Seamanship Quotation

“In political activity, then, men sail a boundless and bottomless sea; there is neither harbour for shelter nor floor for anchorage, neither starting-place nor appointed destination.”
— from Michael Oakeshott's
Political Education” (1951)

Monday, April 30, 2012

Obamacare or nothing

Many liberal reformers in the US admit to not knowing how to win American elections. In return, however, they think they best understand how the rest of the world works.
This is especially true on their most glaring domestic policy failure: the provision of universal health services that are taken for granted by rich friends and allies, countries that can’t put a man on the moon or win Nobel prizes, even in political economics.
They can live with a Supreme Court rejection of Obama’s individual health insurance mandates because they still believe that Britain and Canada have better health insurance plans, that Obama should have gone for a national single payer system in the first place. Rather than going big, he compromised; by being too cute, he set himself up to be beaten in the courts. Democrats won’t make that mistake next time, whenever that is.
Conservatives tease Obama supporters regularly about their lack of guts and make the same argument.
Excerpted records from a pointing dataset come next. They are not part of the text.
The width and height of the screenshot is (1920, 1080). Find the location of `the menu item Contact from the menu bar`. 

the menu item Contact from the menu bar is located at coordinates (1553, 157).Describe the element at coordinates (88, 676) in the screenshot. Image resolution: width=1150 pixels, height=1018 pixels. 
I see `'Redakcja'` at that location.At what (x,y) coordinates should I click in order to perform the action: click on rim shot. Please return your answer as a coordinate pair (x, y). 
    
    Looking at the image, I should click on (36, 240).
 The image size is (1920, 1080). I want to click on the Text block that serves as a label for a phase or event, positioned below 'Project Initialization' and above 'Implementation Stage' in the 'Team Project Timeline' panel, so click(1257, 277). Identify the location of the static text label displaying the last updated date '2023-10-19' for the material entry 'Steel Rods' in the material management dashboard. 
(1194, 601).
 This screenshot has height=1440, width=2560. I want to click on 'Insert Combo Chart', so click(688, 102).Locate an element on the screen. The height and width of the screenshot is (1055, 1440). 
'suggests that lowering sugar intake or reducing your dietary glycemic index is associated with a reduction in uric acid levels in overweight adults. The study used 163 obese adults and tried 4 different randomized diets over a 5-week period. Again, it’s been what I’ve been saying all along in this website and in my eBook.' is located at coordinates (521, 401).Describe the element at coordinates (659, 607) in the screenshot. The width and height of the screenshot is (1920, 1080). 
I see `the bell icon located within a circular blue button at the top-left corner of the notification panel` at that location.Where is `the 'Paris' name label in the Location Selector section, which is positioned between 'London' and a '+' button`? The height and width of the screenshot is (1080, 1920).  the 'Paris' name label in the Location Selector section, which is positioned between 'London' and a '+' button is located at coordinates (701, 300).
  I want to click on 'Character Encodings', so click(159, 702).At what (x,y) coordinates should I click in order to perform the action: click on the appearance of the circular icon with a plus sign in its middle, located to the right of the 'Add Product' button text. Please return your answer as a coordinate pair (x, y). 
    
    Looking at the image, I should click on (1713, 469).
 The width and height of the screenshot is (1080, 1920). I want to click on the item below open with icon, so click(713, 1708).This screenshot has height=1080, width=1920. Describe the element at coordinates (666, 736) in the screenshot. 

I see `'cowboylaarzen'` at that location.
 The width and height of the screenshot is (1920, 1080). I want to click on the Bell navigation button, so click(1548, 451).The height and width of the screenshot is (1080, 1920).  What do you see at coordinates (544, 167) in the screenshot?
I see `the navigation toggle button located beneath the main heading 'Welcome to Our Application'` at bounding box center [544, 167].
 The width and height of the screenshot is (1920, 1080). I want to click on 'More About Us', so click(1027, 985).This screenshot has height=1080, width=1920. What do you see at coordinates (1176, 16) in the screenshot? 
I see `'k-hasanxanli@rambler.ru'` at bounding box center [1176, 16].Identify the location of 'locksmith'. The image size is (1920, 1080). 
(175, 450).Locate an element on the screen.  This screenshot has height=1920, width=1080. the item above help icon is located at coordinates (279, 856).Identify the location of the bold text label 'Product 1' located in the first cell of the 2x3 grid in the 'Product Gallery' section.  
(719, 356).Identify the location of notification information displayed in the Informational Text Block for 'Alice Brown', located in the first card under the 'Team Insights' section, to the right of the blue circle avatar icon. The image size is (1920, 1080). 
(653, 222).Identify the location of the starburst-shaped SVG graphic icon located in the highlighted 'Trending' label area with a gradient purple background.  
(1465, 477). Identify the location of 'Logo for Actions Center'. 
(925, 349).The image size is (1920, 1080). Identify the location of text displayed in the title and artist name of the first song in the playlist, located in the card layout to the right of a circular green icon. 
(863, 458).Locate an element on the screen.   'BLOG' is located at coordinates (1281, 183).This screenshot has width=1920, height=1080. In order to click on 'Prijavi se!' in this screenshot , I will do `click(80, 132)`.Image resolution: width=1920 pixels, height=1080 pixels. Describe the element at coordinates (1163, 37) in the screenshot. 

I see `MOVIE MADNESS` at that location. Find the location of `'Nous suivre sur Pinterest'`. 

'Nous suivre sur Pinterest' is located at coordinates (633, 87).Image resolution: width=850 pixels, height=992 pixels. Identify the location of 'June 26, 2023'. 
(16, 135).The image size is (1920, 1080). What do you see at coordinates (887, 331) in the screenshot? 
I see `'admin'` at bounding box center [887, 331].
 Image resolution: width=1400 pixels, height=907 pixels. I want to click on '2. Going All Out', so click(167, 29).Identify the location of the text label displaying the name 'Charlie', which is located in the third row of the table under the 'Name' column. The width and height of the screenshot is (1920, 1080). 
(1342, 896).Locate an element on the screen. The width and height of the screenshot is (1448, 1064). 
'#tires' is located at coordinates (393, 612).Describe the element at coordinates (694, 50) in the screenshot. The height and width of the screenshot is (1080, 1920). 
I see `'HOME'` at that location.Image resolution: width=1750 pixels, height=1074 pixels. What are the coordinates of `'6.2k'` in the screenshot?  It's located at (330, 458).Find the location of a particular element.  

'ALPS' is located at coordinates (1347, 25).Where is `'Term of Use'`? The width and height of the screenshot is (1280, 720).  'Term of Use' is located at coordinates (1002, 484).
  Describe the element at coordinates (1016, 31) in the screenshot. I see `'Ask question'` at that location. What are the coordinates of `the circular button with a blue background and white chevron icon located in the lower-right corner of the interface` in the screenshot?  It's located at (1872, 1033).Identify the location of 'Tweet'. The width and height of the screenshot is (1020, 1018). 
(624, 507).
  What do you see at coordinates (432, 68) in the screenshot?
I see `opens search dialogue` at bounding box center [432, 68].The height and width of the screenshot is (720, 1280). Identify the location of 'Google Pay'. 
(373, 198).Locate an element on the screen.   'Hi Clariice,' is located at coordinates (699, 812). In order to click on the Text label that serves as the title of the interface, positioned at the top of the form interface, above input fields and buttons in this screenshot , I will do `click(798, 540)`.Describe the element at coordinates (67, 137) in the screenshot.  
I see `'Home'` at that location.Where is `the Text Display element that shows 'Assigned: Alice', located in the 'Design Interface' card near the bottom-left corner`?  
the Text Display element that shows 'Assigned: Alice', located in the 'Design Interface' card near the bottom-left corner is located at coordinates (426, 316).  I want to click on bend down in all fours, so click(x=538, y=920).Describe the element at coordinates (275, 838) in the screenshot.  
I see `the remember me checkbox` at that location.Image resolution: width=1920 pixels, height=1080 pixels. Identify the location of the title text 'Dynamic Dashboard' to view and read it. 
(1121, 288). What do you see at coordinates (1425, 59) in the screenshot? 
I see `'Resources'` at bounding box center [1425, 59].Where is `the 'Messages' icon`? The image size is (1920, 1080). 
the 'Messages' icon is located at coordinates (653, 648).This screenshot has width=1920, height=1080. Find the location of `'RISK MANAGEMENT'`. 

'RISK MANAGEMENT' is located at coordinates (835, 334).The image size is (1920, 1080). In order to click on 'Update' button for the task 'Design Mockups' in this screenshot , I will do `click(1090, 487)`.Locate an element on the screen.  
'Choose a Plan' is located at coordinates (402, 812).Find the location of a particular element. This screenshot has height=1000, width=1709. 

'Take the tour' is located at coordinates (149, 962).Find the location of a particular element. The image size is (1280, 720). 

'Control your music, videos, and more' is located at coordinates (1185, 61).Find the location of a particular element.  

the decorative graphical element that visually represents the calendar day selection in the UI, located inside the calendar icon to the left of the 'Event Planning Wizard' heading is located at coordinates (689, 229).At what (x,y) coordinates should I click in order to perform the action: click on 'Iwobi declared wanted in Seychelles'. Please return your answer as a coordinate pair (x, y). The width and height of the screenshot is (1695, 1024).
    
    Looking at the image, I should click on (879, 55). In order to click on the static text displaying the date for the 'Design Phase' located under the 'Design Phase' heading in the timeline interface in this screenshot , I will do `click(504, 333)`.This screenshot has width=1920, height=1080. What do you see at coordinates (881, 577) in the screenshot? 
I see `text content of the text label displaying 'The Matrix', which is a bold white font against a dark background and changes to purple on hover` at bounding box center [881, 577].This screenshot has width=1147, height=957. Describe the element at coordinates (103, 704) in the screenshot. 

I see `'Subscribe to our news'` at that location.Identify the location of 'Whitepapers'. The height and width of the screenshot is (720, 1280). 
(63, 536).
Ronald Dworkin in “Why the Mandate is Constitutional: The Real Argument” notes this line of attack, but isn’t impressed.
“Even the act’s opponents concede that since the Constitution explicitly gives Congress the power to “lay and collect taxes,” it could establish a single-payer national health care system, like the British National Health Service, by imposing a special health care tax and providing medical care itself. Congress relied on the taxing power to make the Social Security program constitutional, for instance. Solicitor General Verrilli noticed the irony: the conservative justices questioned the constitutionality of the Affordable Care Act, which relies on private insurance and traditional private medical practice, while admitting that a program that gave the national government much more control over doctors and patients would survive any constitutional challenge. Of course, as the conservatives know, a single-payer system would be politically impossible in the United States now, or in the foreseeable future.”
Liberals serve no one’s interests—let alone the uninsured—imagining that if Obamacare is blown to pieces, America will finally adopt a universal public insurance scheme.
The notion is escapist magic.
Would they propose that Obama promise to nationalize the core business of America’s trillion dollar insurance industry? Do they have any idea how they would recruit, elect, and whip a filibuster-free Congress to pass the necessary legislation—legislation they’ve refused to pass for generations when the bill would have been half what it would be today? Have they any idea where they’d raise the hundreds of $billions legally necessary to compensate private insurers? Would they borrow the money or would they take it out of other priorities, like physical infrastructure and R & D?
The silliest excuse for keeping this option alive is the illusion that it’s already in place and working in Canada—the other affluent federation to the north.
In fact, if the Canadian Parliament now tried to create a single national health insurance scheme—rather than paying for less than a quarter of ten increasingly restive provincial plans—you’d have a national unity crisis in both Quebec and the Canadian West. (Certainly, the exchange markets and the conservative Wall St. Journal, which has adopted Canada as conservative economic laboratory, would have a nervous breakdown.)
In truth, there is no central public insurance scheme in Canada to inspire American centralizers.
Obama’s plan gets America to universal coverage without distorting American federalism beyond recognition. Liberals with their feet on the ground should defend it with passion.